Wednesday, October 11, 2017

Tarantula Nebulae - Bubbles

Tarantula Nebula

     At a distance of 160,000 light years, the large Magellanic cloud is one of the Milky Way's closest companions. It is also home to one of the largest and most intense regions of active star formation known to exist anywhere in our galactic neighbourhood - the Tarantula Nebulae. This NASA/ESA Hubble Space Telescope image shows both the spindly, spidery filaments of gas that inspired the region's name, and the intriguing structure of stacked bubbles that forms the so called HoneyComb Nebula

The Honey comb Nebula was found serendipitously by astronomers using ESO's New Technology Telescope to image the nearby SN1987A, the closest observed supernova to Earth for more than 400 years.
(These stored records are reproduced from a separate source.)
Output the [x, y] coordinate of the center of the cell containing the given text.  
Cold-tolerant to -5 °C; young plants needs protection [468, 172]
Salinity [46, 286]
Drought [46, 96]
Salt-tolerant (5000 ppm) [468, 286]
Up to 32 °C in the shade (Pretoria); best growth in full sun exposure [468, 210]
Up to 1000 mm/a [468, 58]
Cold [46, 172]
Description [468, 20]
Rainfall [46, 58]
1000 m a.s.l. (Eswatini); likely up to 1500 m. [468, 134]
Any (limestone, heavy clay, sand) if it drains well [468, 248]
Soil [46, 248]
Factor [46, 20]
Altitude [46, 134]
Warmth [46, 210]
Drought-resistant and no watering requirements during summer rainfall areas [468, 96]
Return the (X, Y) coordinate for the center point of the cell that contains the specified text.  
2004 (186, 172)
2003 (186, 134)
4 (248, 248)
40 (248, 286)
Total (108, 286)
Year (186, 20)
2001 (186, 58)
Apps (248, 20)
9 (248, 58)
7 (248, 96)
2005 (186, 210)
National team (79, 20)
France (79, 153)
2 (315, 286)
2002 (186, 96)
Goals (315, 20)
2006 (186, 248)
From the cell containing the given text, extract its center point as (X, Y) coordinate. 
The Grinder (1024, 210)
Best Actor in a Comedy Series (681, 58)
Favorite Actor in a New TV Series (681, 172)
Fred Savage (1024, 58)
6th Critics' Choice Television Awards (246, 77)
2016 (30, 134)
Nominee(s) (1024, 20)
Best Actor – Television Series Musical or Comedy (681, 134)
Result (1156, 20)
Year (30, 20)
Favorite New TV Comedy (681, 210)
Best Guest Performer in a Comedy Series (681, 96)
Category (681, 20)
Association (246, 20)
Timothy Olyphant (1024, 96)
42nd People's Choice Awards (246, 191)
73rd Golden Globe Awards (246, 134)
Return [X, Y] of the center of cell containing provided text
The Nebulae's strange bubble-like shape has baffled astronomers since its discovery in the early 1990. Various theories have been proposed to explain its unique structure, some more exotic than others.
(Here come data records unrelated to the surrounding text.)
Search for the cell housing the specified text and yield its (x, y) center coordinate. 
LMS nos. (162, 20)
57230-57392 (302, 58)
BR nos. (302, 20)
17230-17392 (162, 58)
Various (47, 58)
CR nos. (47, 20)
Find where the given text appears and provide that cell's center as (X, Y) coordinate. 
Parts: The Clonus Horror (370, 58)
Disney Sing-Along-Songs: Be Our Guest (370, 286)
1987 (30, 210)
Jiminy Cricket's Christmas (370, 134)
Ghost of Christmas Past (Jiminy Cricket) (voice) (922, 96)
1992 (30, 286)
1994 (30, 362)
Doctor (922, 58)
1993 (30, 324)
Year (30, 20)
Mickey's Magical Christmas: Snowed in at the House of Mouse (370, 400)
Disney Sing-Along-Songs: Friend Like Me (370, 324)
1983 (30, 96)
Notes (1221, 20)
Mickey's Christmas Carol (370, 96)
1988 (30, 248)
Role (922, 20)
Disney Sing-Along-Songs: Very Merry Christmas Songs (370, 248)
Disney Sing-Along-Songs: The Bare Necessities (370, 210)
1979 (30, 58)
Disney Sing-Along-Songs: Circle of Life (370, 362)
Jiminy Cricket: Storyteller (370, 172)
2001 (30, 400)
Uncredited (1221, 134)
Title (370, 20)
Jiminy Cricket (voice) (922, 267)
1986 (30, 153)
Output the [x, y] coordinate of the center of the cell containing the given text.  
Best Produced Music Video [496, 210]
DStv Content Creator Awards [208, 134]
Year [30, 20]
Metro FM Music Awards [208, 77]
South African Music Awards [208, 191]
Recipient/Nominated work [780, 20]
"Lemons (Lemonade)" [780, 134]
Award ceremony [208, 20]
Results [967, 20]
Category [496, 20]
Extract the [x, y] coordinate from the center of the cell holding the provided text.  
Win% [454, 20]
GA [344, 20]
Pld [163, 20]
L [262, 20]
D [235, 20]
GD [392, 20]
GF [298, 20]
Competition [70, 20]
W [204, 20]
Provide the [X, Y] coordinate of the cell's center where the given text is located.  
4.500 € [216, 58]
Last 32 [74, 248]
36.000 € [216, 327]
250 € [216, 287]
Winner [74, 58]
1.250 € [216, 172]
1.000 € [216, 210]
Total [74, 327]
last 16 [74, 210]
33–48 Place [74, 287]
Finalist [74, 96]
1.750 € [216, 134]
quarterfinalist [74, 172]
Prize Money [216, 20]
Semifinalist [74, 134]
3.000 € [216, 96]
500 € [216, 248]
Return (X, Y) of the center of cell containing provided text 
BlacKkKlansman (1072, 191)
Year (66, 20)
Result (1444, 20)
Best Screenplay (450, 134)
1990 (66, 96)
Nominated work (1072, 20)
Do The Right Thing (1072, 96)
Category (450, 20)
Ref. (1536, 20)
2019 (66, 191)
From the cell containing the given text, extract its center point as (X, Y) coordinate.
In 2010, a group of astronomers studies the nebula and using advanced data analysis and computer modelling, came to the conclusion that its unique appearance is likely due to the combined effect of two supernovae - a more recent explosion has pierced the expanding shell of the material created by an older explosion. The nebula's especially striking appearance is suspected to be due to a fortuitous viewing angle; the honey comb effect of the circular shells may not be visible from another viewpoint.